An introductory nursing class seeks to teach students to understand what older patients are going through in order to provide the best care and ensure his or her health. By playing an “aging game,” students are able to “experience” the health problems of the elderly.
Amy Holland, instructor in clinical nursing, teaches introduction into patient-centered nursing care, where students use this game. She said she wanted a way for students to understand patients who are different from them.
“If your patient doesn’t look or act like you, it is very hard for you to see the world from their point of view,” Holland said. “I wanted to give students an opportunity to really experience what being an older adult might feel like.”
The “aging game” is a roleplaying scenario, in which one student is the nurse and another student is the patient. Props are used to mimic the various diseases older patients have. Corn kernels were put in shoes to simulate rheumatoid arthritis, swim goggles with tape on the sides resembled cataracts and glaucoma, and a sling on a student’s dominant arm represented post stroke weakness.
Nursing sophomore Maris Briggs said the game allowed her to better grasp the difficulties older patients must overcome.

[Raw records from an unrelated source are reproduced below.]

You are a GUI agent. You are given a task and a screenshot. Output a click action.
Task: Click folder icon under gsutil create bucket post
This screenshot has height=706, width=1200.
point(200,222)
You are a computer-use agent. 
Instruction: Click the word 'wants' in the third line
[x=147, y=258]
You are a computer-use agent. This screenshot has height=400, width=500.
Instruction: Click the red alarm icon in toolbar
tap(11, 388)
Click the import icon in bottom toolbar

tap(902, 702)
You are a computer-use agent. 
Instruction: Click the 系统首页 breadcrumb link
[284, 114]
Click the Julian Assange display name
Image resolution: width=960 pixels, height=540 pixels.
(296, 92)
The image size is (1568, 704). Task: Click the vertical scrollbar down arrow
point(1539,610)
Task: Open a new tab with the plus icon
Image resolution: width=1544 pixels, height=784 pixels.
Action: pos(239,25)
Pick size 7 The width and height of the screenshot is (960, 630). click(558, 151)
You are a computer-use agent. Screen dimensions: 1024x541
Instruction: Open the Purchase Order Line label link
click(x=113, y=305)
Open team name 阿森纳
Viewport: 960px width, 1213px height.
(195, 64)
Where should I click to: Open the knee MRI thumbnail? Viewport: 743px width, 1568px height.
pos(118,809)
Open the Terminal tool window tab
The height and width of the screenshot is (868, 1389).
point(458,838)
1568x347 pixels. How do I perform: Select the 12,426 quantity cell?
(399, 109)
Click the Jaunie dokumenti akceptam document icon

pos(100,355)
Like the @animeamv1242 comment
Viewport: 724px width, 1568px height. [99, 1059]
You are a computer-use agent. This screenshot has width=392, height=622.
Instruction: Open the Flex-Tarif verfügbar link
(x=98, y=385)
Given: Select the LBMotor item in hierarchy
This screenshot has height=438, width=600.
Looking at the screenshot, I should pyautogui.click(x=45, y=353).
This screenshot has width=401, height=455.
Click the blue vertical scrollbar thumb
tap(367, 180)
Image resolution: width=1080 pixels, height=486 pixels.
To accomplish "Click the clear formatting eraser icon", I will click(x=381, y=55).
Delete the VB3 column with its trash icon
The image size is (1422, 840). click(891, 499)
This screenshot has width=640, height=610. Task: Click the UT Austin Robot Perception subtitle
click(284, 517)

“Many sensual abilities are naturally lost as one gets older, and I feel that it is not understood unless one experiences the losses themselves,” Briggs said. “It was interesting to experience [hearing loss] myself when I had to wear ear plugs and attempt to carry on a conversation with the nurse. I hesitated to ask the nurse to repeat herself.”
Briggs said this hesitation can potentially be detrimental to the patient’s health.
“The patient hesitates to ask the health care professional to restate their sentence due to embarrassment of frustration,” Briggs said. “When this happens, the patient’s safety is compromised because they’re not fully educated on their health and medications.”
Nursing sophomore Erika Soles said playing the game allowed her to step into the shoes of the older adults she typically works with and become more aware of how she serves them.
“It is easy to take having good vision and walking without pain for granted, and I truly got a new perspective on how some people live,” Soles said. “I could take the goggles off my eyes and the corn kernels out of my shoes at the end of the activity, but for many, this is the reality of life on a day-to-day basis.”